** Opening SELECTED EXCERPT block **
The Unexpected Items are six well-spoken twenty-somethings offering a fine line in quintessentially British sketch comedy. Mostly alumni of the Oxford Revue and decked out in uniforms of cashmere and rugby shirts, their style is packed with consciously clever material and last-gasp reveals. But as it turns out, it’s this knack for building in twists that provides a much-needed saving grace when sketches commit too often and too readily to underdeveloped gags.
The group first attracted attention with their hugely popular viral video ‘Gap Yah’, a well-observed sendup of callous rich kids partying and patronising their way through Third World aid projects. With today’s audience presumably boosted by the resulting fan-base, Matt Lacey’s first plummy vowels are greeted with anticipatory laughter. Though it’s by no means their only trick, nothing—bar an irresistibly daft choreographed finale—lives up to this greatest hit.
Much of the show emerges from this same world of eccentric and generally objectionable middle-class caricatures, and so we’re faced with butch female hockey coaches, well-to-do parents spouting pretentious French loan words and even a fleeting reference to yuppie recruiters Deloitte. When a riff recasting Carol Ann Duffy as Britney Spears outstays its welcome, you’re left guessing whether this is deliberately esoteric or simply an odd choice of subject matter.
Each of the six displays a studied theatricality, an ironic disconnection and a middle-distance gaze that gives the performance a polished, distinctly varsity feel – but with this comes just a hint of insincerity. This is a confident but often misjudged Fringe debut from a troupe deservedly boasting millions of hits on YouTube – but only a handful on stage.
** Closing SELECTED EXCERPT block **
** Opening GIVEN DATA block **
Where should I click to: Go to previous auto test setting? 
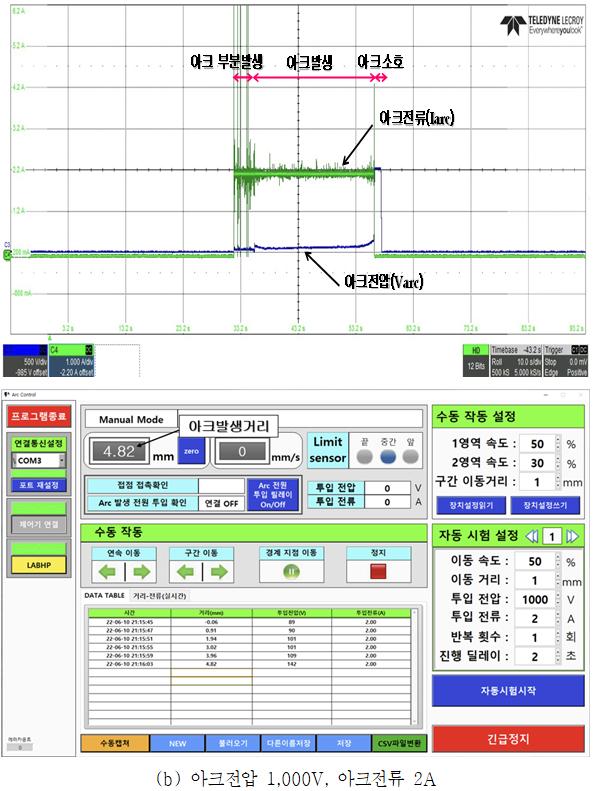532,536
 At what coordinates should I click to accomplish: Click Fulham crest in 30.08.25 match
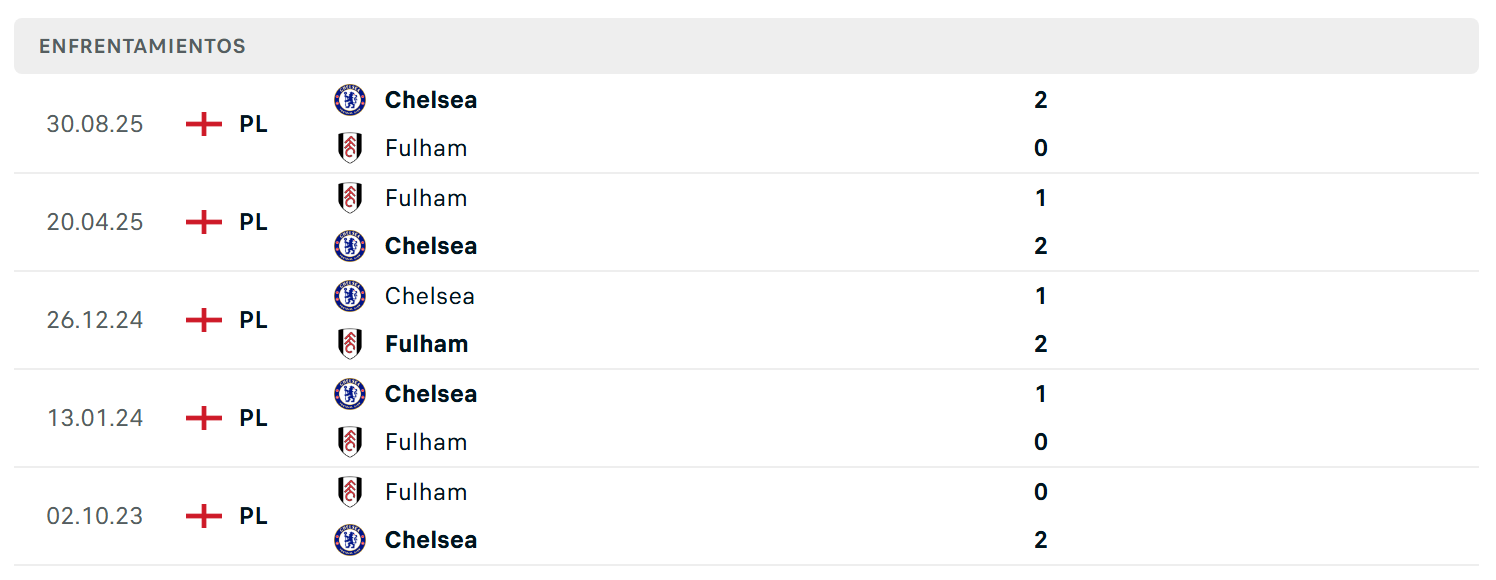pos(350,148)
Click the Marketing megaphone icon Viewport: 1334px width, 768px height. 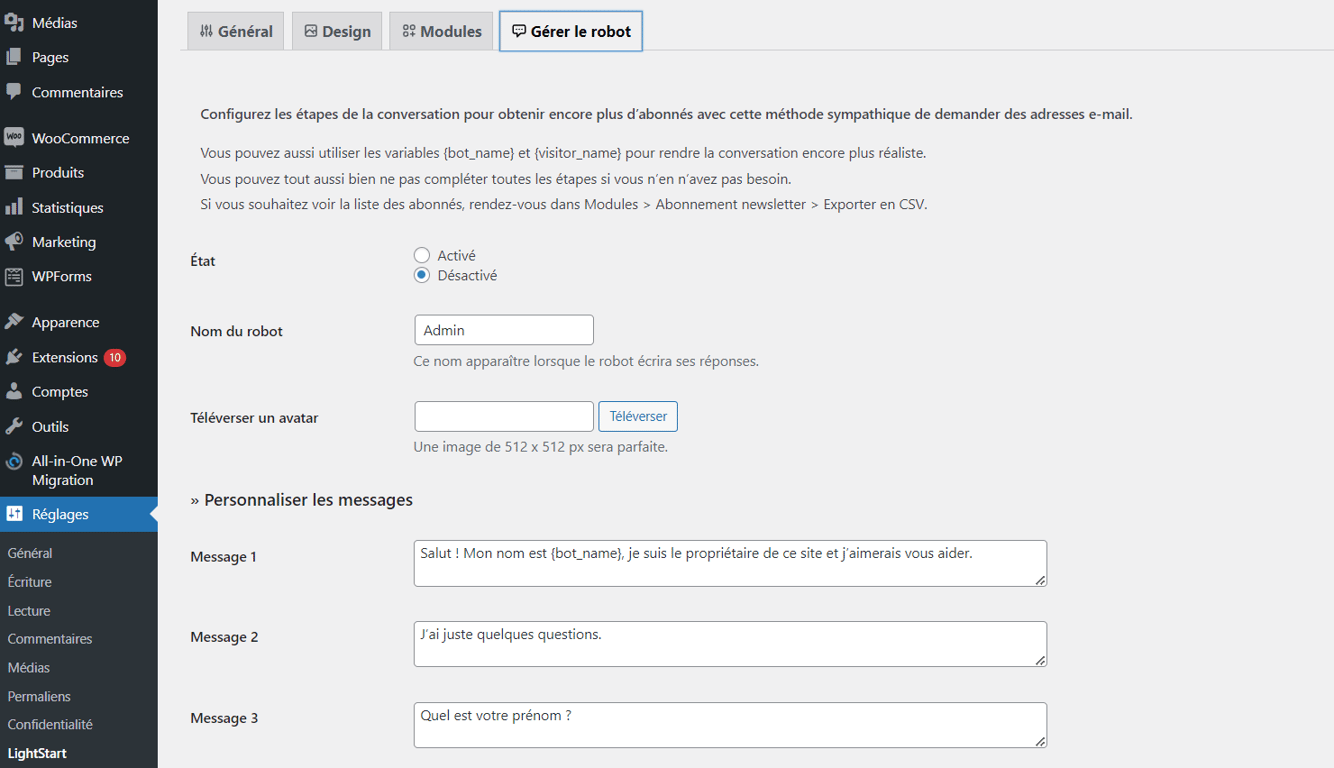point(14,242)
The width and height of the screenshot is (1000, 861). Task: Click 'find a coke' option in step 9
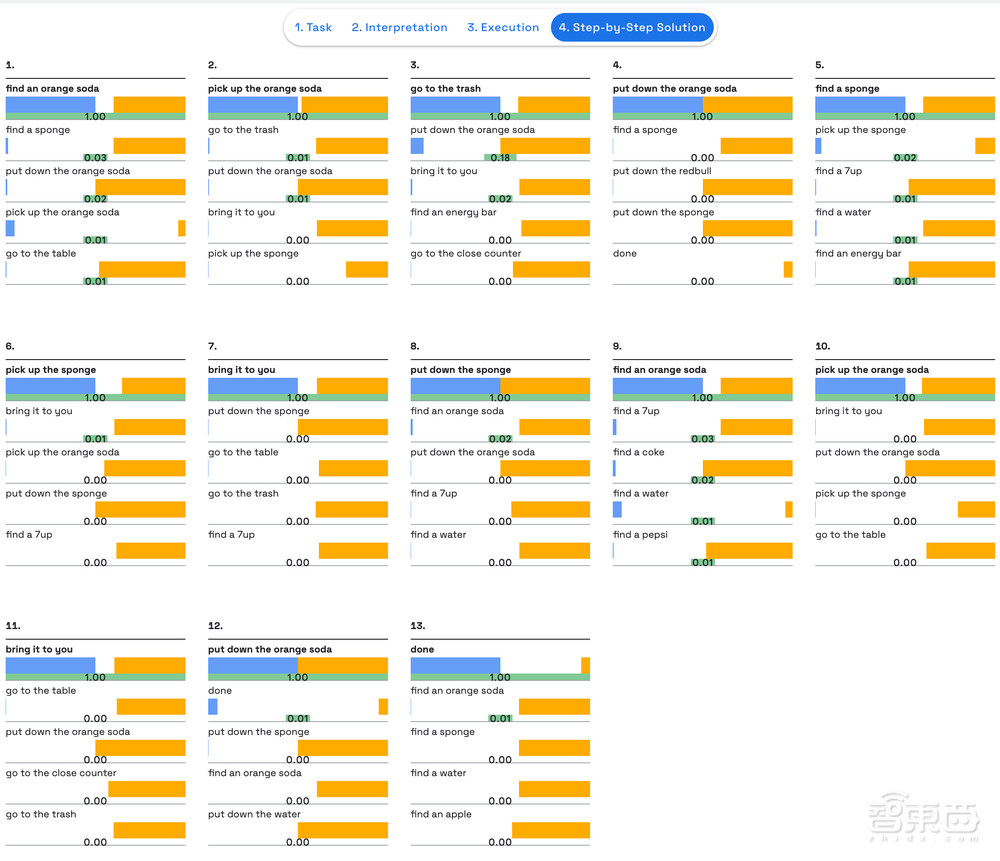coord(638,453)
** Closing GIVEN DATA block **
** Opening GIVEN DATA block **
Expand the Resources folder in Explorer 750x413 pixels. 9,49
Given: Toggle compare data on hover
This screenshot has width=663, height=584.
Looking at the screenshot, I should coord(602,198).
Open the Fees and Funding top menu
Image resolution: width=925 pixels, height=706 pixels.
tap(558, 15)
** Closing GIVEN DATA block **
** Opening GIVEN DATA block **
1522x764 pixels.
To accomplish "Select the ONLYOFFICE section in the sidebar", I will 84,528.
** Closing GIVEN DATA block **
ACTIVITY: In the sketch comedy review, which viral video first brought the group attention?

TASK RESPONSE: ‘Gap Yah’